CONSIGNE: Recopiez mot pour mot l'extrait entier sur la théorie de l'hypercentre.

EXTRAIT:
———

Toff de Aix // 18.10.2018 à 08h53

Lire aussi la théorie de l’hypercentre d’Alain Deneault, qui reprend pas mal de concepts de ce type. En gros l’establishment à très bien intégré que nous sommes sur le fil du rasoir, et qu’il était indispensable de reprendre la main en balayant le clivage traditionnel droite/gauche, pour le remplacer par un hypercentre qui serait LA solution, car très pragmatique, agissant dans le seul souci du bien commun, au delà de la politique, etc.

Oú l’on voit aussi que ce discours peut fonctionner, car il repose sur la dépolitisation massive des populations, qui ne sont aujourd’hui pas plus capables de reconnaître un libéral que de tenir un raisonnement structuré pendant plus de cinq minutes.

———

DONNÉES ENREGISTRÉES:
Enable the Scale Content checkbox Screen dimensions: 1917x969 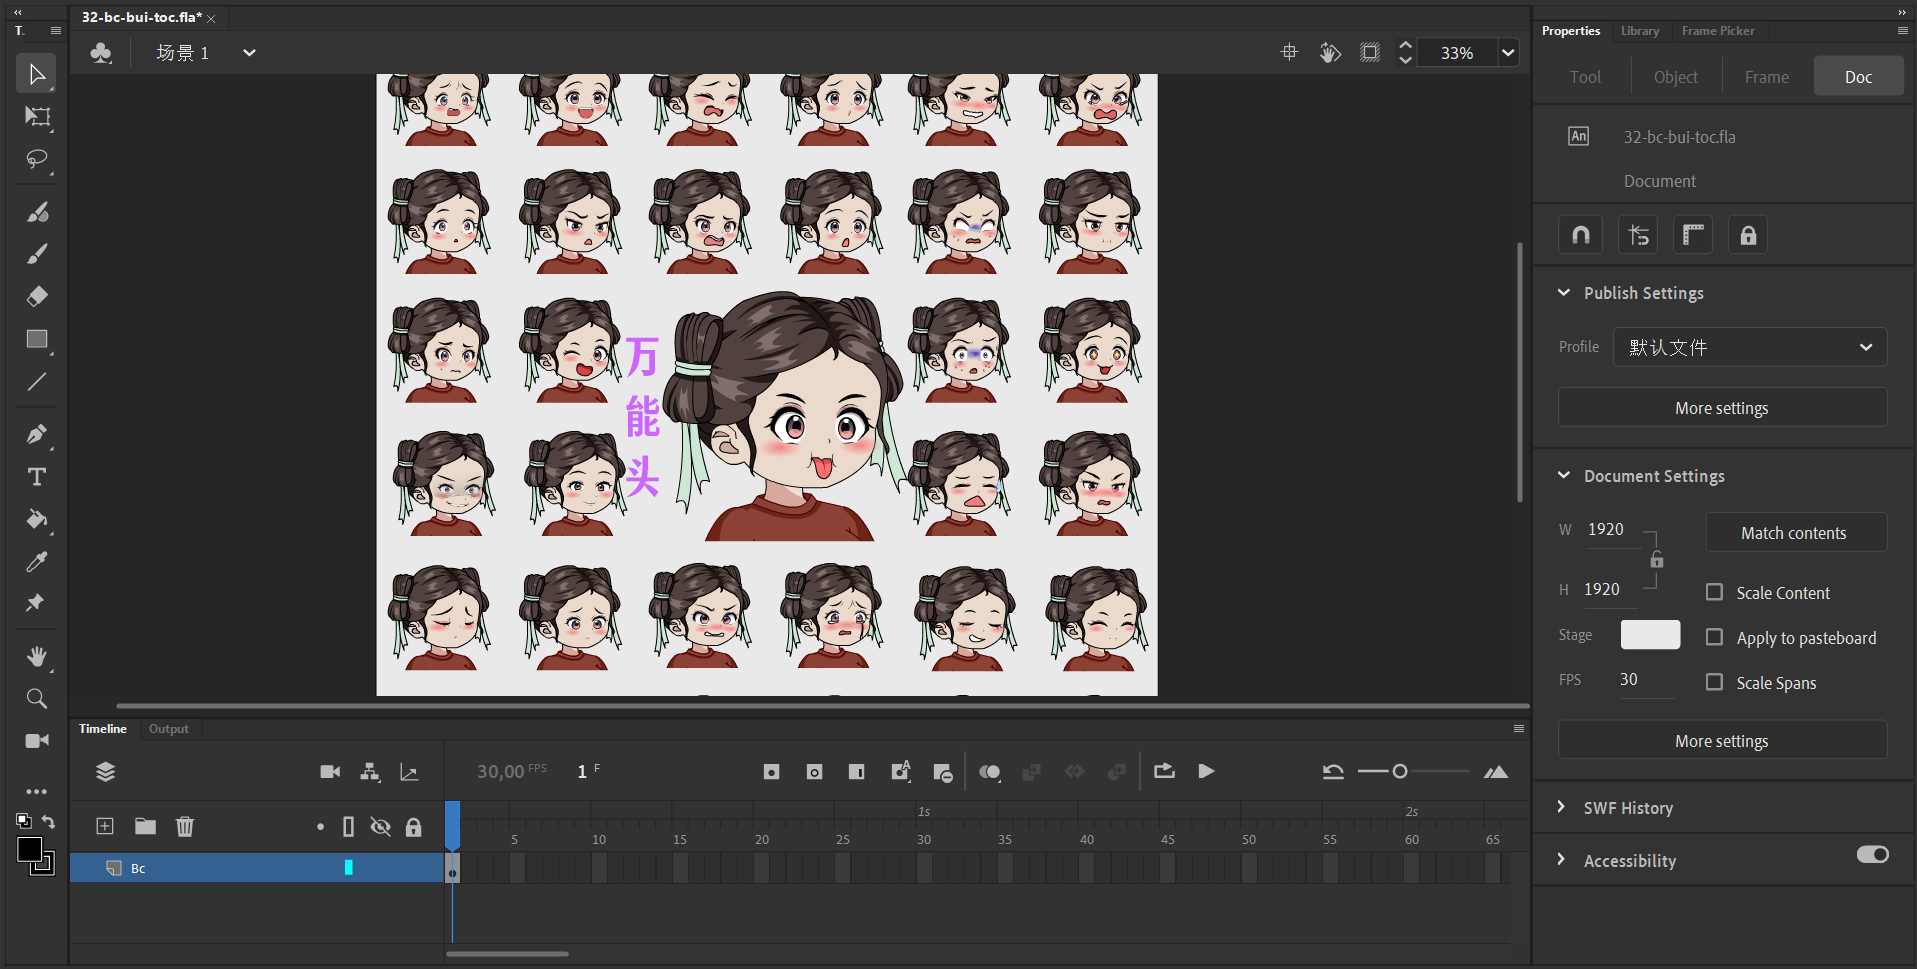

———

RÉSULTAT ATTENDU:
Toff de Aix // 18.10.2018 à 08h53

Lire aussi la théorie de l’hypercentre d’Alain Deneault, qui reprend pas mal de concepts de ce type. En gros l’establishment à très bien intégré que nous sommes sur le fil du rasoir, et qu’il était indispensable de reprendre la main en balayant le clivage traditionnel droite/gauche, pour le remplacer par un hypercentre qui serait LA solution, car très pragmatique, agissant dans le seul souci du bien commun, au delà de la politique, etc.

Oú l’on voit aussi que ce discours peut fonctionner, car il repose sur la dépolitisation massive des populations, qui ne sont aujourd’hui pas plus capables de reconnaître un libéral que de tenir un raisonnement structuré pendant plus de cinq minutes.